Of course, that is the great thing about dreams. Farfetched as they can sometimes seem, they also can sometimes come true.
And so it is for Watson. Just weeks before his senior season at Cascade High School, he made an informal visit to Washington State University. The Cougars had been studying film from Watson’s junior year and evidently liked what they saw — on his trip to Pullman they offered him the chance to become a Cougar.
On Wednesday, Watson will make the deal official when he signs an NCAA letter of intent to play football at Washington State.
To say he is thrilled is an understatement. “I’m so blessed to have this,” he said.

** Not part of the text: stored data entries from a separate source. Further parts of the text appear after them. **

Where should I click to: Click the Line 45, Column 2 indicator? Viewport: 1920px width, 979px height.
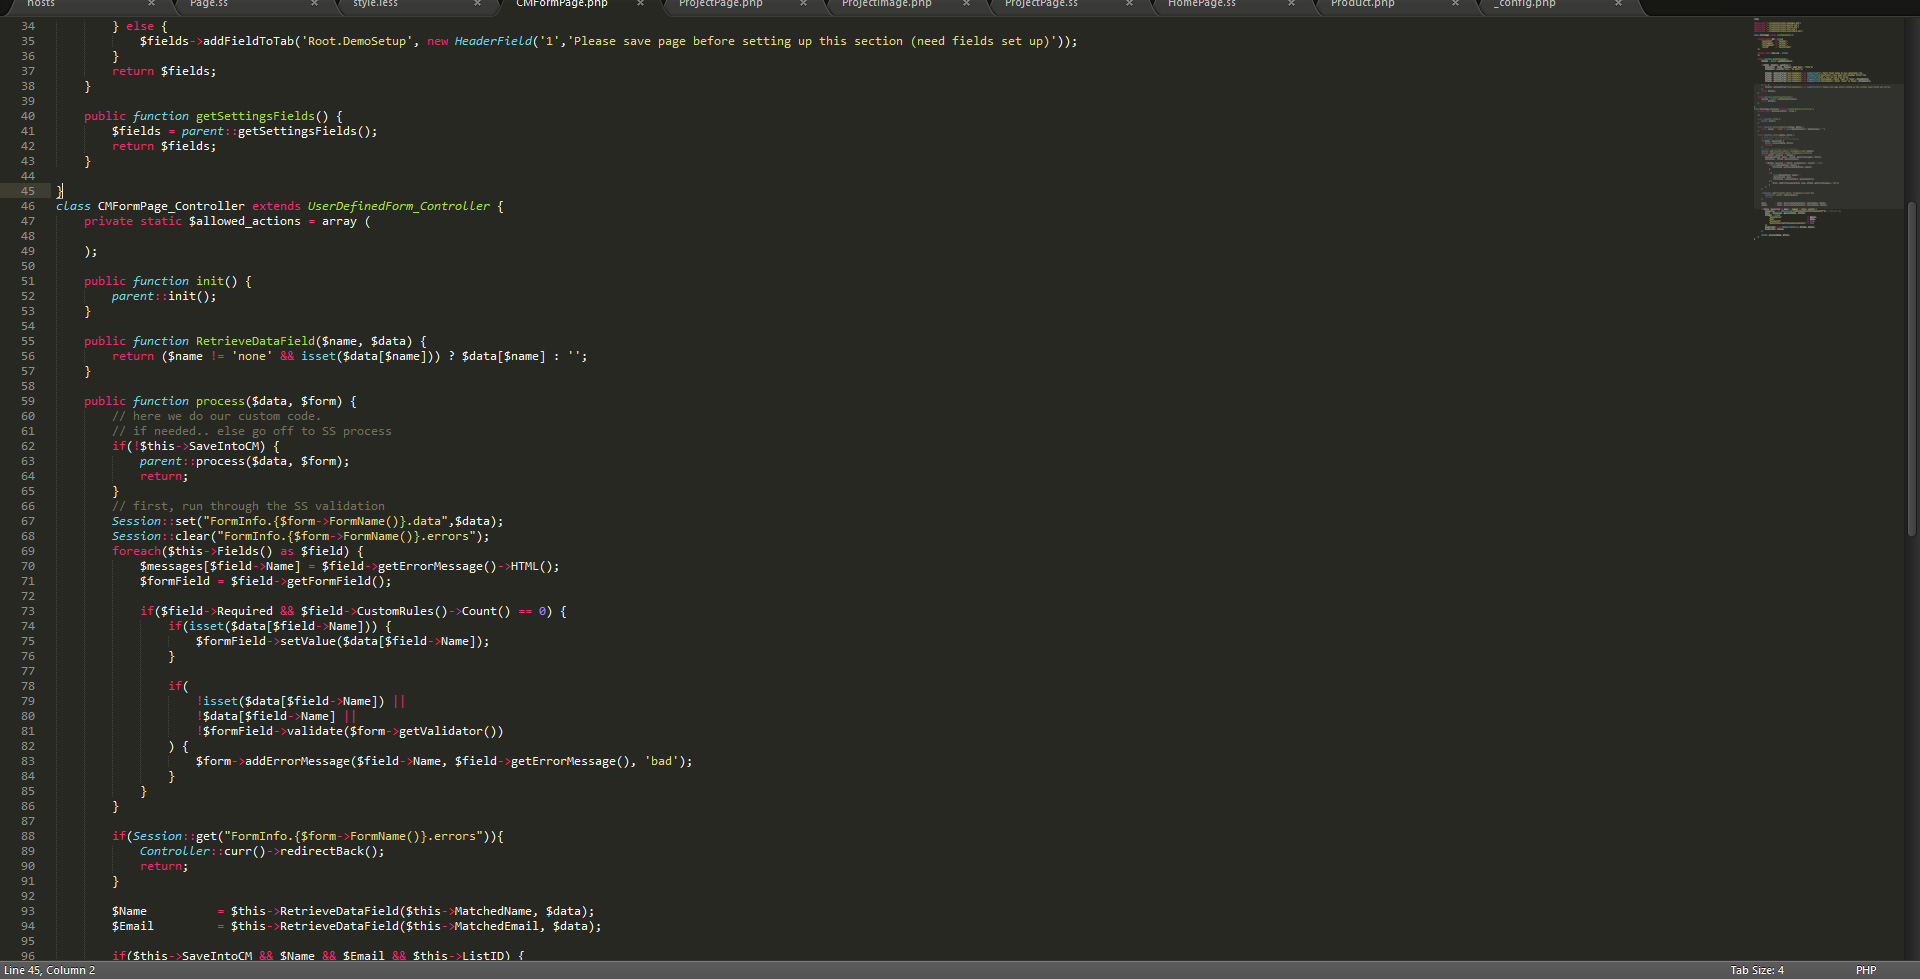click(x=50, y=969)
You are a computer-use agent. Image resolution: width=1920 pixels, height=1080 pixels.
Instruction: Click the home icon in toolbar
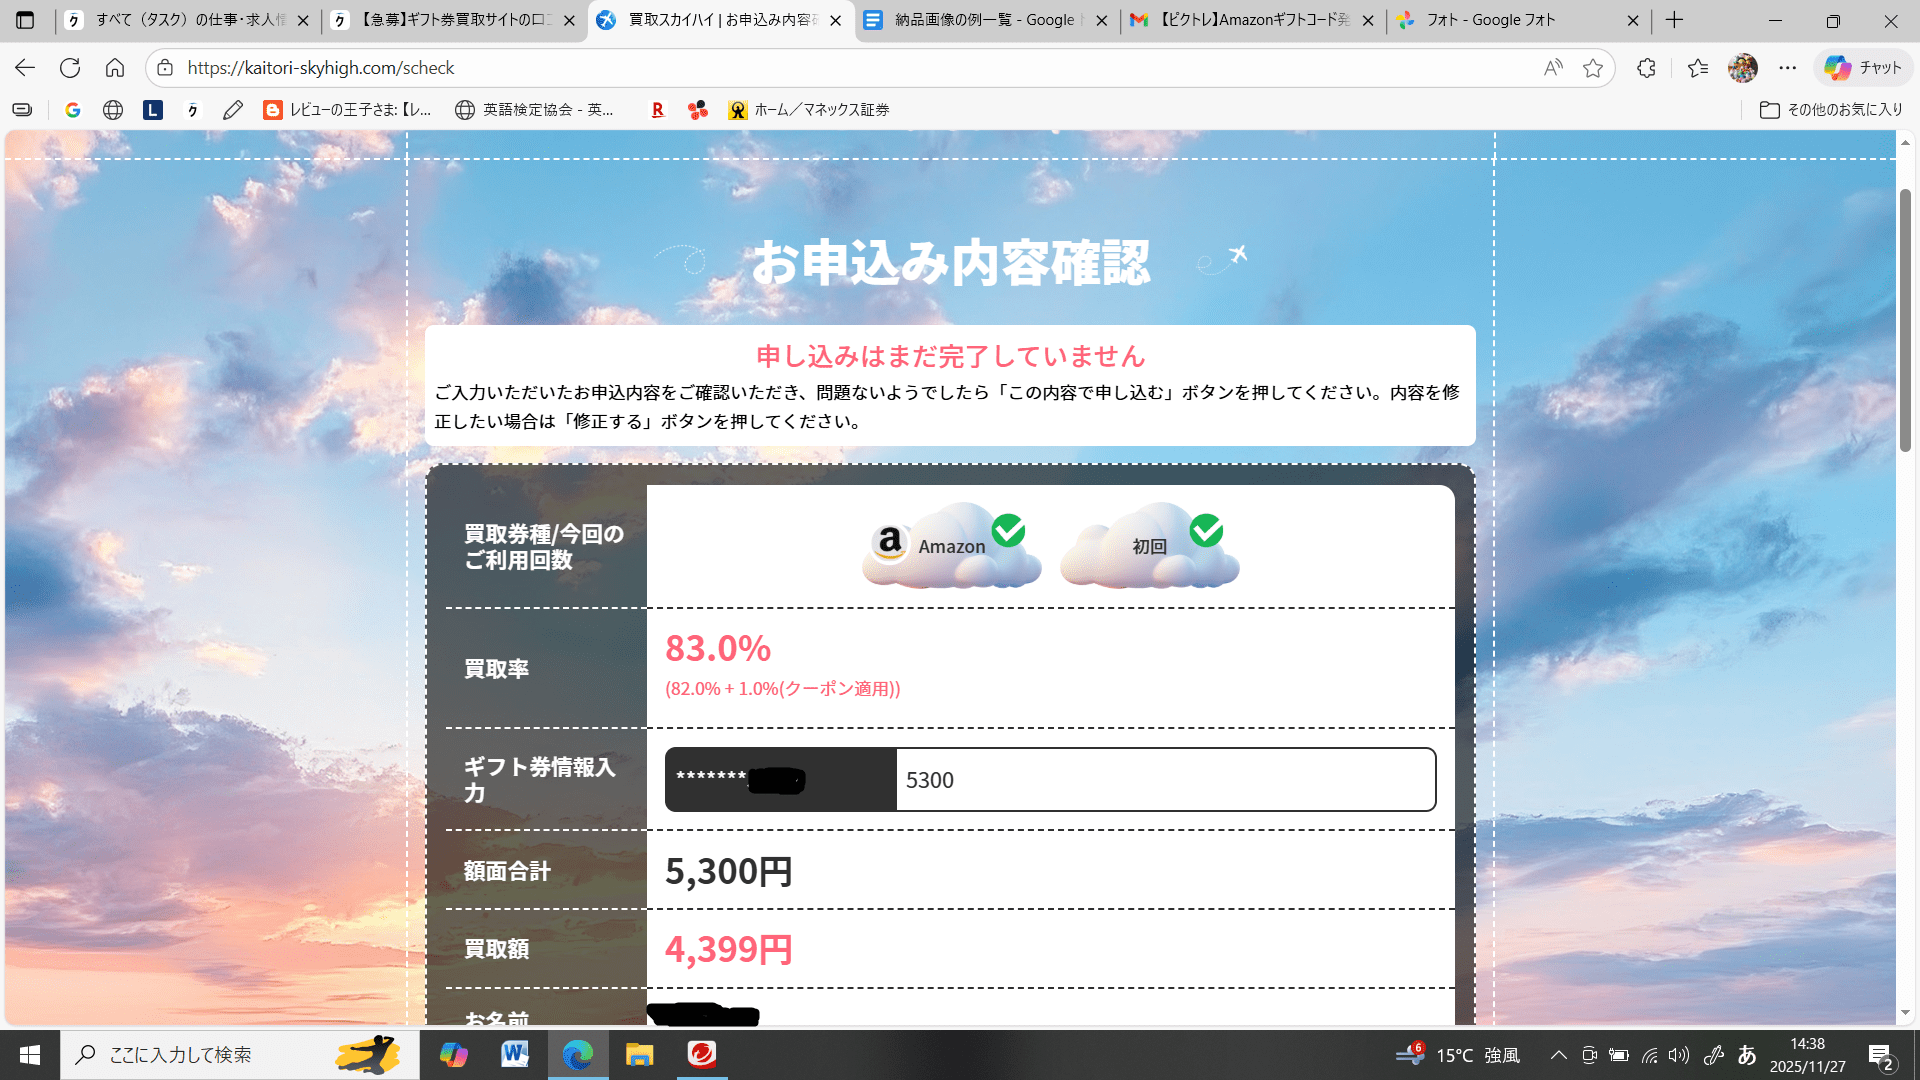[115, 68]
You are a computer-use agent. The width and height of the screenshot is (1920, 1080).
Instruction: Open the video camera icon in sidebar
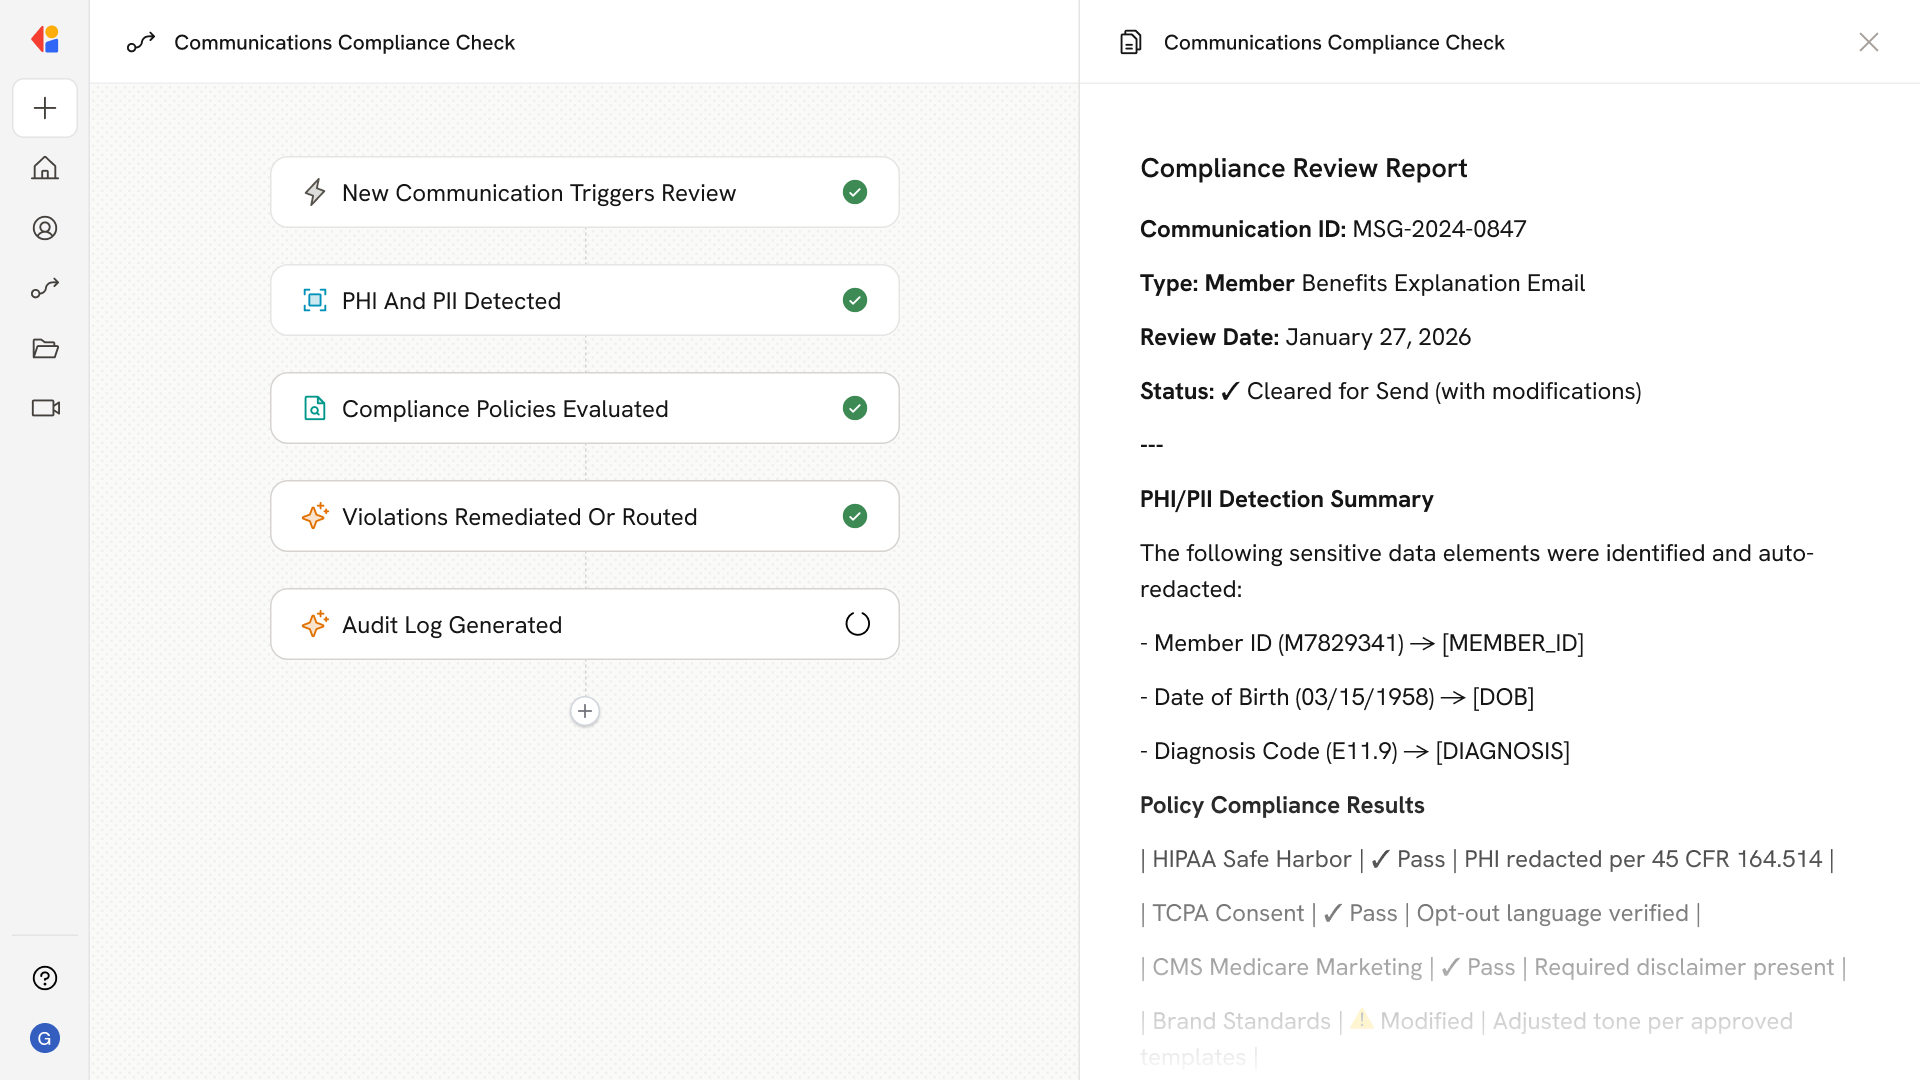45,408
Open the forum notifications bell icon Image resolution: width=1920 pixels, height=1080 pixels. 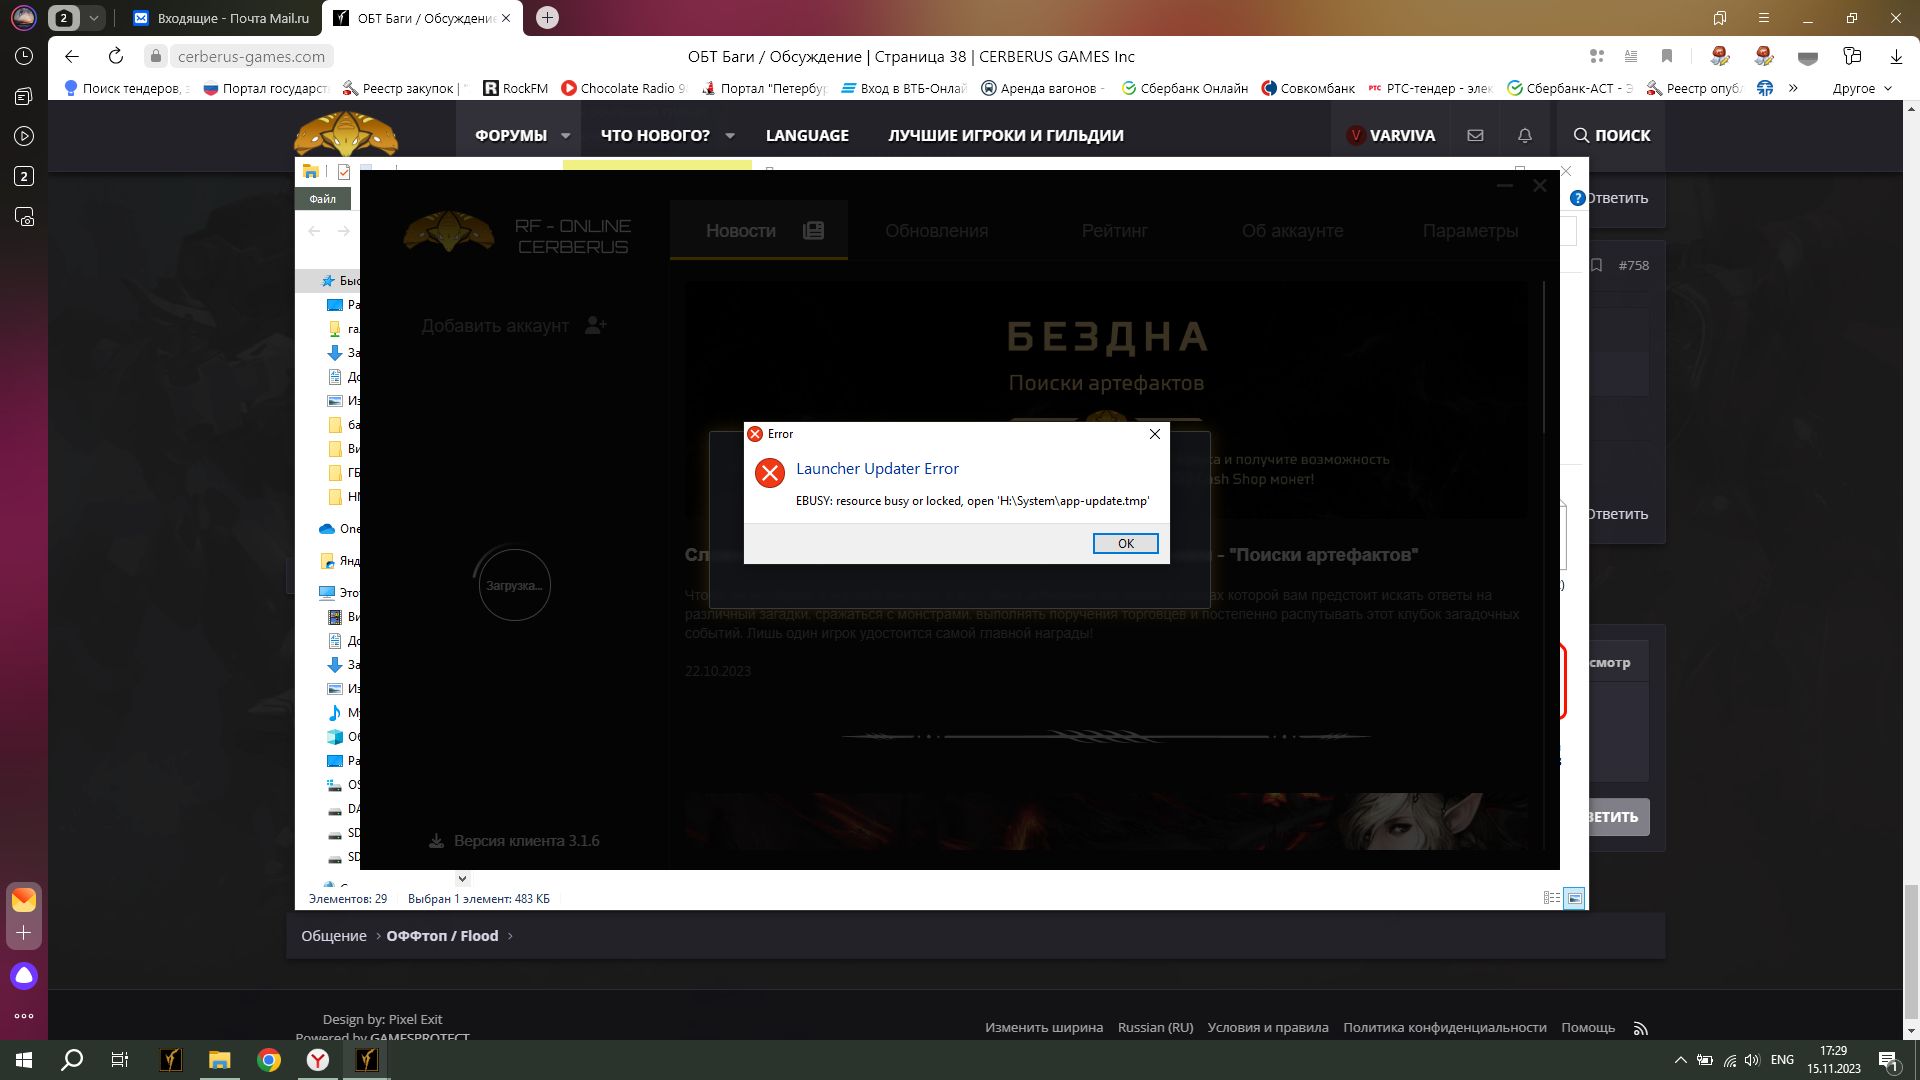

Watson wants to study business in college, “and they have a good business program at Washington State, so it’s the best fit for me academically,” he explained. “And the coaches are amazing. I love them. And it’s close to home and I have a lot of friends that go there. … I found the perfect match for me and it’s Wazzu.”
According to NCAA rules, WSU coaches are not permitted to talk about recruits until signed letters of intent are received. But Cascade coach Shane Keck said the Cougar staff saw plenty of film of Watson “and they like his aggressiveness.” In addition, they like that the 6-4½, 265-pound Watson “has very wide shoulders. They see that frame and they think they can tack on some weight.”
Sending a player to a Pac-12 school “is pretty cool for Josh and for our football program,” Keck added. “He’s a great kid and a super-hard worker.”
Watson’s scholarship will include tuition, room and board, books and other benefits. If he stays in Pullman for five years — and that is likely, since he is expecting to redshirt as a freshman — Keck figures the scholarship will be worth about $125,000.
“There’ll be a ton of work,” Keck pointed out. Being a Division I football player “is very strenuous and difficult, but the reward is the opportunity to play football and get your school paid for. And I think that’s really neat.”
Watson received six other Division I scholarship offers — Idaho, Boise State, Fresno State, Texas-El Paso, Nevada and California-Davis — and he had more offers from smaller schools. But he committed on his trip to Pullman last summer, and he followed up with an official visit to the campus in mid-January. Last week, WSU coach Mike Leach was in Everett for an in-home visit with Watson and his parents.
A week after his high school graduation, Watson will head to Pullman to begin a summer bridge program, which is intended to help incoming students prepare for the college academic experience. In August, the Cougars start practicing for the 2016 season.
“It’s an amazing feeling, knowing that this dream of mine is going to happen,” Watson said. “But the thing I take away from this is that I’m not finished. The scholarship and the signing is never the finish. It’s really just the beginning to this whole world that I’m going into.
“So even though I’m on the top of the world right now, I have to keep working. And I will. I’ll never stop.”